Yes, ive been just reading up on it now the last hours. More calcium than phytic acid. More than RDA, calcium that is digestable and solvuable (if thats the right word), and vitamin A and D in surplus. Sadly no numbers hint at how much.

The article I read mention some 800 mg of phytic acid a day would be unproblematic for most, but try not to go over that by much. My soylent (not bought yet) contains 400 g of oatmeal. Thats 4 g of phytic acid aprox. about 500% the recommended amount.

But then again, my diet contains aprox 200% on all the minerals that would be blocked, and about 120-200% of vitamin a, d and calcium… So I dont know how that reacts.


#7

Yes, and maybe you are safe with your intake, who knows. But to much Phytic acid in our Soylent could be a problem, especially if you are taking high doses of psyllium husk too. I just read this: Link. Its about psyllium husk and too much fiber per day could cause calcium deficiency. But it was just a random page I found. Not sure if the sources are good.

I just stumbled upon this - Interesting. Maybe fiber does more harm than good?


#8

This is what happens when hobbyists play scientists. Hell, this is what happens when scientists play scientists.

We have absolutely no clue about what we’re making.


#9

I’ve decided to avoid oat powder. Apparently, you can kill off the phytic acid by soaking your oats properly, but it’s a little tedious.

Someone here mentioned Palatinose as a source of long chain carbohydrates. Personally, I am going to replace some of my carbohydrates with fat while I look for a source of that. I am ditching oat powder because I don’t feel like dealing with it.

By the way, that article on soaking only cites a book as a source. It may be completely accurate, but I can’t easily verify that.


#10

400 grams of oats? is that per day or week? i am taking roughly 80-100 per day and thats tough to get down in two meals.


#11

I planned on 400g in 4 meals. Oats was the main carb source as it is very cheap, and quite nutriotous… But I have switched it out for now due to phytic acid issues. Looking for replacements. And on the soaking issue, you just cant soak it in 24 hours either for it to be ok. You have to add something acidic to it aswell, like vinegar. Or you need to put in some spoonfulls of barley. Just soaking alone doesnt help much.

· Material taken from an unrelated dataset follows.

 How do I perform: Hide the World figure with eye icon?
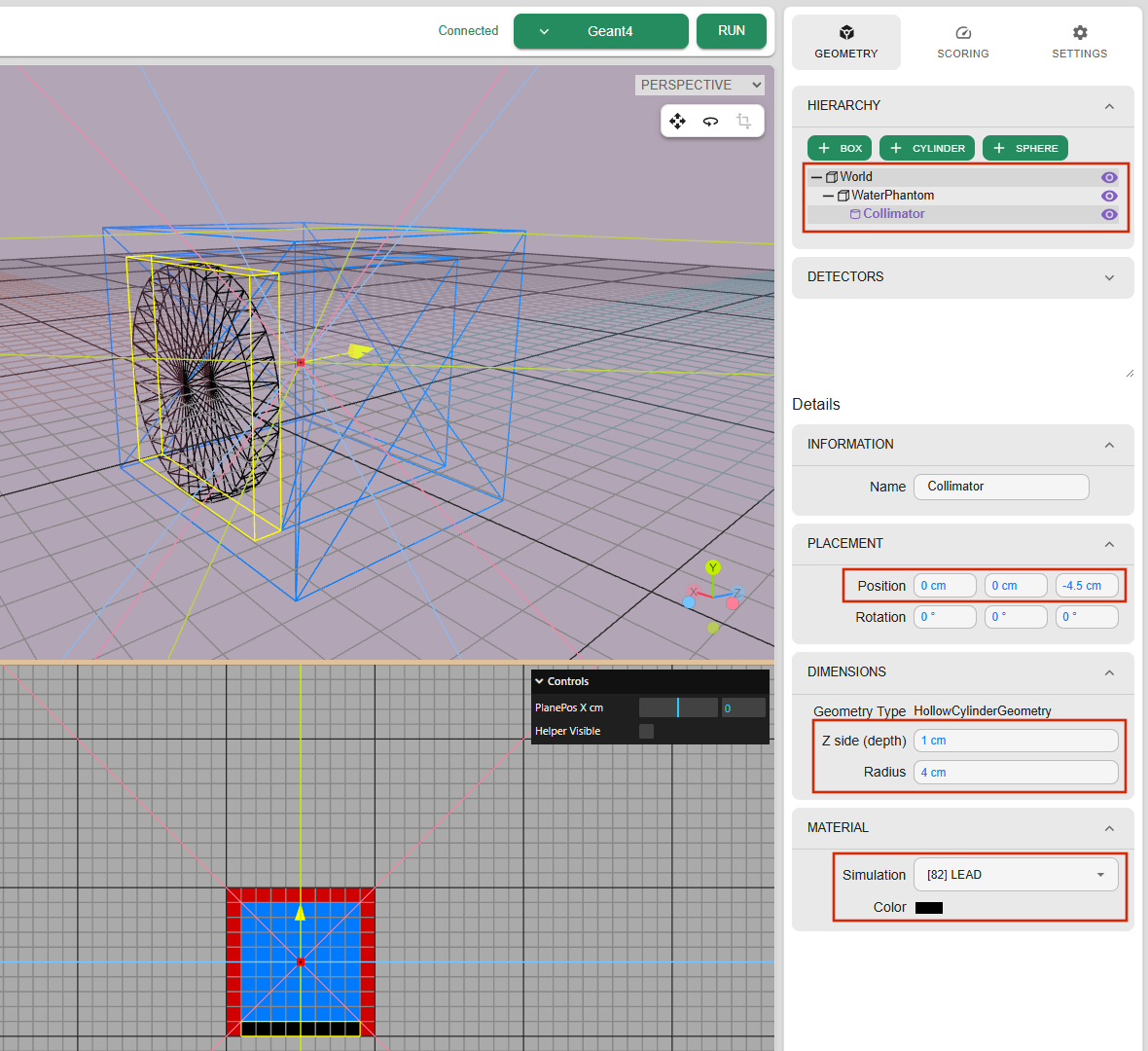[x=1109, y=177]
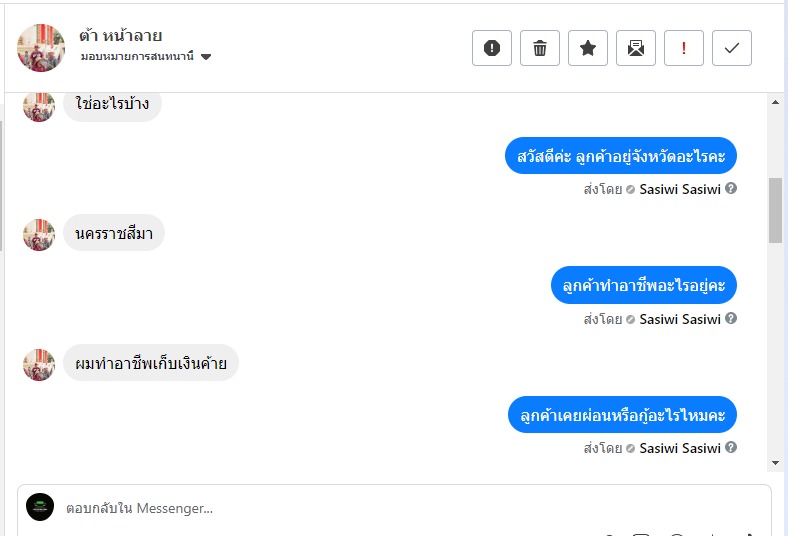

Any ideas for replacements? Beans also contain phytic acid. I need a good cheap carb source, with good carbs, and preferably some protein aswell.


#12

What web sites do you want your carbs from? Easier to pick one specific. But as i said, starches don’t contain phytic acid. For example oat, potato or maize starch. Maltodextrin and dextrose is safe from phytic acid. Basically all carb powders with the native content in it, like whole grains and seeds, contain phytic acid. So anything else is probably fine.


#13

Just a light google search and it seems like you can get most anything in a powdered form.
Found sweet potato powder in bulk on amazon for about $10 a pound.
I wonder how well that would fit into the “recipe”.


#14

Yeah, problem is import restrictions are pretty harsh on all stuff marked as food, medical or beauty, meaning amazon dont ship to my country. Plus, I would have to send alot as this is the single ingredient that is over 100 g a day. Would probably eat like 200 g a day meaning 6 kg a month. 12kg if you need 400g a day. Thats a lot to send. I want to buy that locally if possible, from a store.

Ill take a look at starches. They dont have fiber though. Carbs, protein, fiber (38g) is pretty much the heavy weighters.